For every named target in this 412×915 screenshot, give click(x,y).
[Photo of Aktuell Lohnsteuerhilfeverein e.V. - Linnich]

* * *

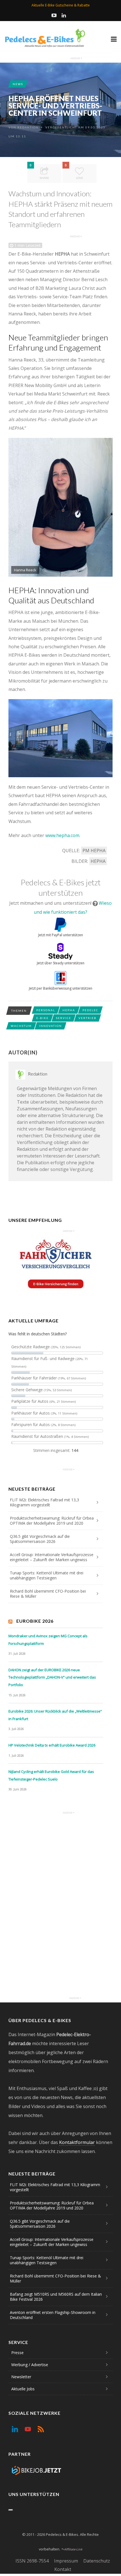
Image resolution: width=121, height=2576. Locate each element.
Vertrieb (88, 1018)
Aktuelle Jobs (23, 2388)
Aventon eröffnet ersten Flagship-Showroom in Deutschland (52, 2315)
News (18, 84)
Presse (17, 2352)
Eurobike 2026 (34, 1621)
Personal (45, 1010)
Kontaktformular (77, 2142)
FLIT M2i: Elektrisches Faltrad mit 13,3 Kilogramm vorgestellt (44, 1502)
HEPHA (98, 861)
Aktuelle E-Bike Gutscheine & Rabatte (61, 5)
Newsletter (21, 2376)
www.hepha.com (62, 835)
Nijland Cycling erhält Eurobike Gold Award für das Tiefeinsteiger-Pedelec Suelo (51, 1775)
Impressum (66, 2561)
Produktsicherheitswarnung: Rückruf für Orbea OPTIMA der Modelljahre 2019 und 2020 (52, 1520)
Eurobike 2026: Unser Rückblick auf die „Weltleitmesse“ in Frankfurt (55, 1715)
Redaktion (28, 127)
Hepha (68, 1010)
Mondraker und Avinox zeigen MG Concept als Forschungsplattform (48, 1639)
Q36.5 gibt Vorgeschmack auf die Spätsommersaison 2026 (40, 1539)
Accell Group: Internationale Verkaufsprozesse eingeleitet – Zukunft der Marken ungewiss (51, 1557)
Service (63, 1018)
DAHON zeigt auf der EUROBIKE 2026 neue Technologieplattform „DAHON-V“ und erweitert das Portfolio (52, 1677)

◆ **Problem to solve**
Copy out each line of the records above that includes "Aktuelle".

◆ **Result below**
Aktuelle Jobs (23, 2388)
Aktuelle E-Bike Gutscheine & Rabatte (61, 5)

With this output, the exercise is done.